Prime Minister Boris Johnson can also count on the necessary criticism in his own ranks as a result of his plan to reintroduce the old measures of the British colonial empire in addition to the metric system.
Lord Stuart Rose, member of the Conservative Party in the British House of Lords and president-commissioner at the British supermarket chain Asda, speaks of “complete nonsense”, according to the Guardian newspaper.
The British Ministry of Economic Affairs is in the process of a consultation round on the plan to restore the old British standards.
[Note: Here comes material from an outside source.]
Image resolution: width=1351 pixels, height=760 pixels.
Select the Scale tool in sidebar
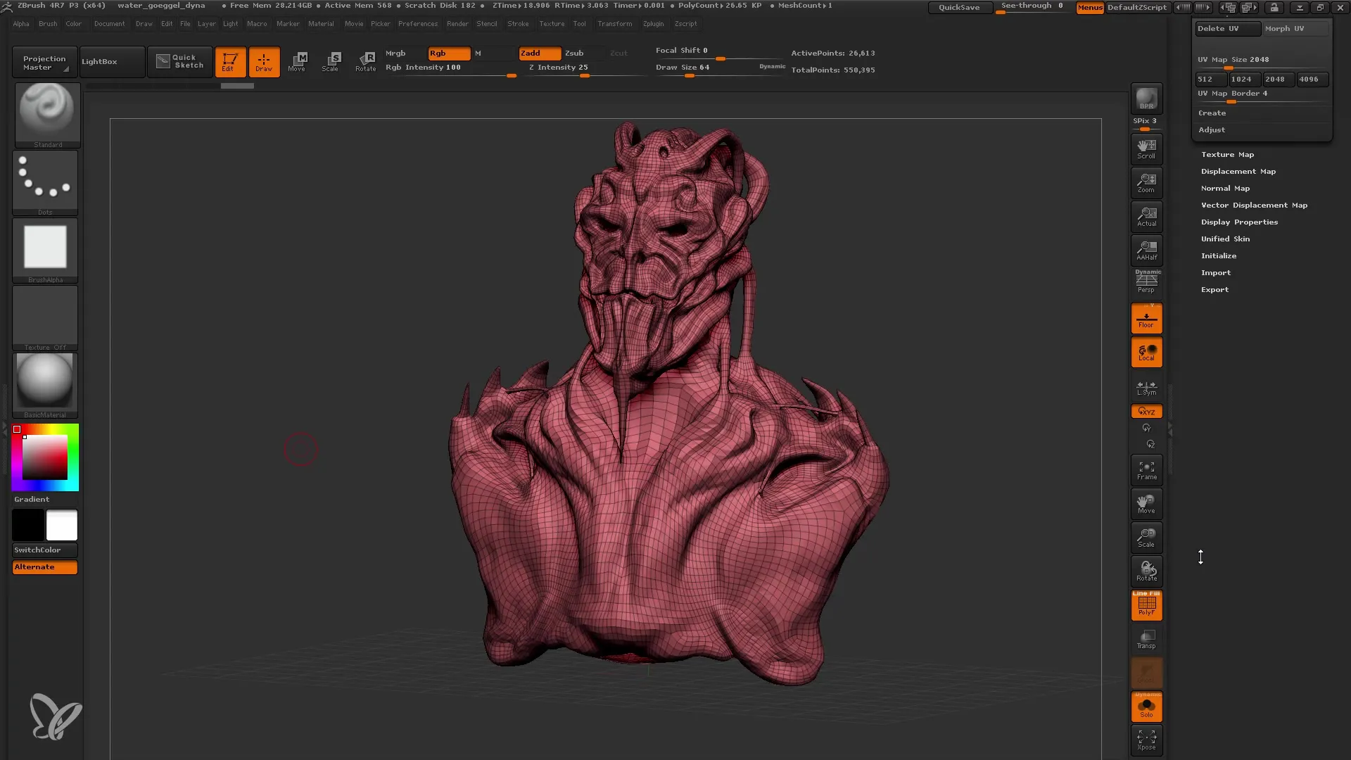(1147, 536)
However, Lord Rose has already indicated that companies are not waiting for additional costs and that more urgent things are at play in the world.
“Does anyone in this country under the age of 40 know how many ‘ounces’ go into a ‘pound’?”, Rose wondered aloud in conversation with Times Radio.
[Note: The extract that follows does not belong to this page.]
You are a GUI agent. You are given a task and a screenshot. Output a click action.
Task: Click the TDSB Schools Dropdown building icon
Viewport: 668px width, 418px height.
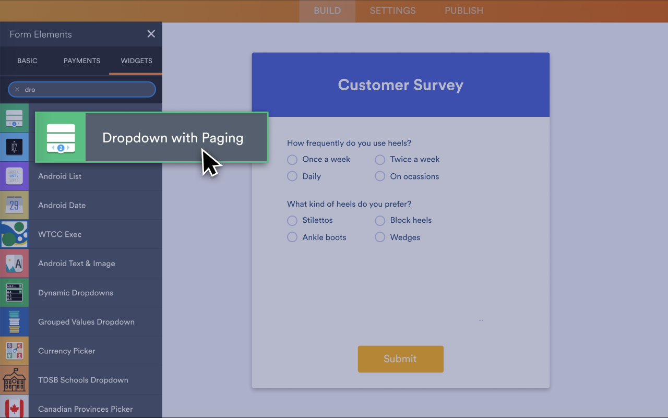click(15, 380)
According to British media, Johnson believes it is a great idea for British identity to restore the old values that existed before British accession to the EU in 1973. He called it” an important step towards enforcing our own national rules again”. The opposition finds it completely nonsensical nostalgia.
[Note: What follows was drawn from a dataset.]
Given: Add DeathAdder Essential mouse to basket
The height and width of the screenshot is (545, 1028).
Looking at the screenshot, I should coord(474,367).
Metric system versus British Imperial Standard System
Currently, by law, the metric system in trade is mandatory in the United Kingdom, and so quantities of a product are expressed, for example, in grams or kilograms or in milliliters or liters.
The old British ‘Imperial Standard System‘, which the United States still uses to measure and weigh, is mainly based on the measure of length’ yard ‘(91.4 cm), the measure of mass the’ pound ‘(0.453 kg) and the measure of content the’ gallon’ (3.785 liters).
Americans are used to paying for gasoline in gallons, but for young Britons that would take some getting used to again.
There are fourteen pounds in ‘ a stone ‘and the pound itself is divided into sixteen ‘ounces’.
The system also has the ‘fluid ounce’ (2.84 cl) for liquid things. Of those, twenty go in a pint and 160 in a gallon.
Johnson does not want to abolish the metric system, but to create a legal framework that also makes the use of traditional units of measurement legal again.
Johnson has not yet said anything about the pound sterling. It has been divided into 100 pence since 1971. But that was 240 pence before that. The coin was divided into twenty ‘ shillings ‘and in each shilling there were twelve ‘pence’.